Um 1900 lebten nicht nur zwei Millionen Menschen in der Stadt, sondern schätzungsweise auch 100.000 Pferde. Hausmüll oder der Inhalt von Nachttöpfen landete auf den Straßen. Die Luft war enorm staubig und Gewässer wie der Wienfluss wurden bei nierigem Wasserstand regelrecht zur Kloake.

„Man unternahm enorme Anstrengungen, Wien sauberer zu machen“, erklärt Christian Stadelmann, Kurator im Technischen Museum. Straßenkehrer, meist schlecht bezahlte Tagelöhner, gab es schon lange. Besser wurde die Situation, als ab den 1870er-Jahren auch von Pferden gezogene Straßenkehrmaschinen unterwegs waren.

Die Geschichte des Mistkübels: Die „Colonialisierung“ von Wien

Straßenreinigungsgerät 1900 bis 1925. Wien, Technisches Museum

In der Luft lag damals vor allem: Staub. „In Paris oder Berlin wurde schon früh Asphalt verwendet, Wien aber war eine Pflasterstadt“, so Stadelmann. Der zunehmende Verkehr und das Aufkommen des Automobils schädigten die Pflastersteine – dabei wurde auch viel Staub aufgewirbelt.

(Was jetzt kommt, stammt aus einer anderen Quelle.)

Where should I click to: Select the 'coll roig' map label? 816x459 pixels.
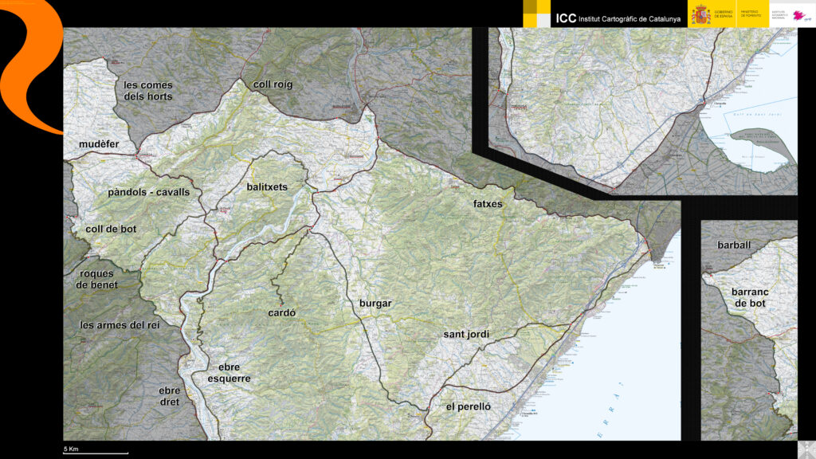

Zu jener Zeit wütete die Tuberkulose so heftig, dass sie auch "Morbus Viennensis“„ genannt wurde. „Man fand heraus, dass Tuberkulosebakterien wohl über Staub übertragen werden“, erklärt Stadelmann. Daher schickte die Stadt Sprengwägen aus, die Straßen drei bis sechs Mal täglich bewässerten, um den Staub zu binden.

Die Geschichte des Mistkübels: Die „Colonialisierung“ von Wien

Mistkübel in allen Größen und Formen im Technischen Museum  

Durchfall und Cholera

Aber auch die Wasserqualität ließ sehr zu wünschen übrig. Brunnen lagen oft zu nahe bei Senkgruben, Abwässer landeten in Donaukanal und Wienfluss. Reisende wurden vor Durchfallerkrankungen in Wien gewarnt und immer wieder brach die Cholera aus.

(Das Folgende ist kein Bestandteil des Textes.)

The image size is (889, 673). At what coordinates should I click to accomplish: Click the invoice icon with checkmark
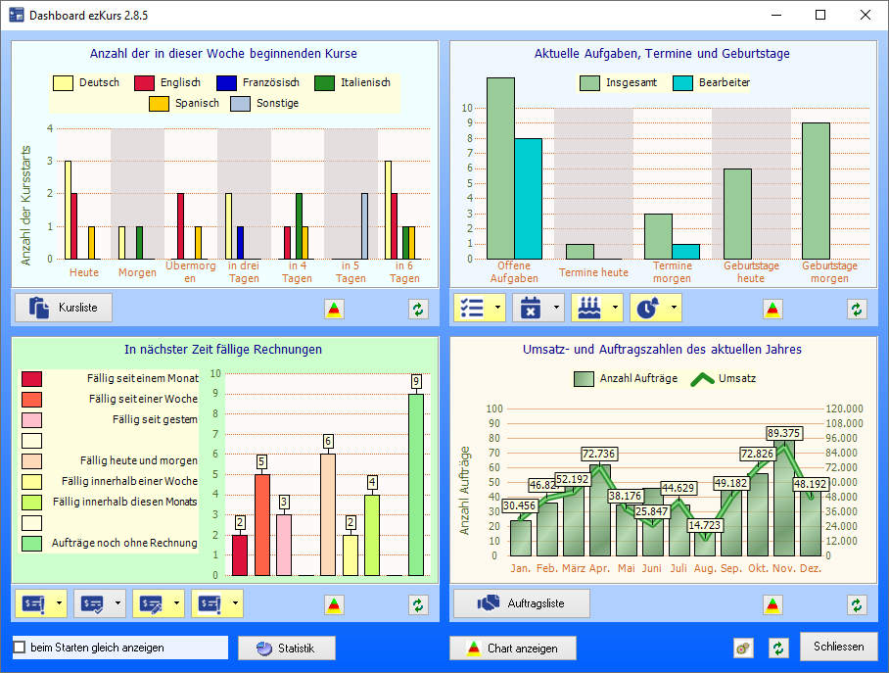pyautogui.click(x=93, y=603)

Bis 1873 die erste Hochquellwasserleitung in Betrieb ging, die sauberes Wasser brachte. „Die hygienischen Standards sind enorm gestiegen“, so Stadelmann. In Zinshäusern wurden pro Stock eine Bassena und ein WC eingebaut. Weniger Nachttöpfe hieß auch: Deren Inhalt landete nicht mehr auf den Straßen. Und auch die Cholera brach nicht mehr aus.

Mistbauern als Müllabfuhr

Eine andere Herausforderung war der Hausmüll. Ab dem 19. Jahrhundert fuhren Mistbauern durch die Stadt, um den Kehricht abzuholen. Glöckchen kündigten ihr Kommen an – quasi die damalige Müllabfuhr. Der Mist hatte für die Mistbauern durchaus noch einen Wert: Aus Asche konnte man Seife machen, aus Talg Kerzen, aus Lumpen Papier. Was die Mistbauern nicht verwerten konnten, landete auf Deponien am Stadtrand.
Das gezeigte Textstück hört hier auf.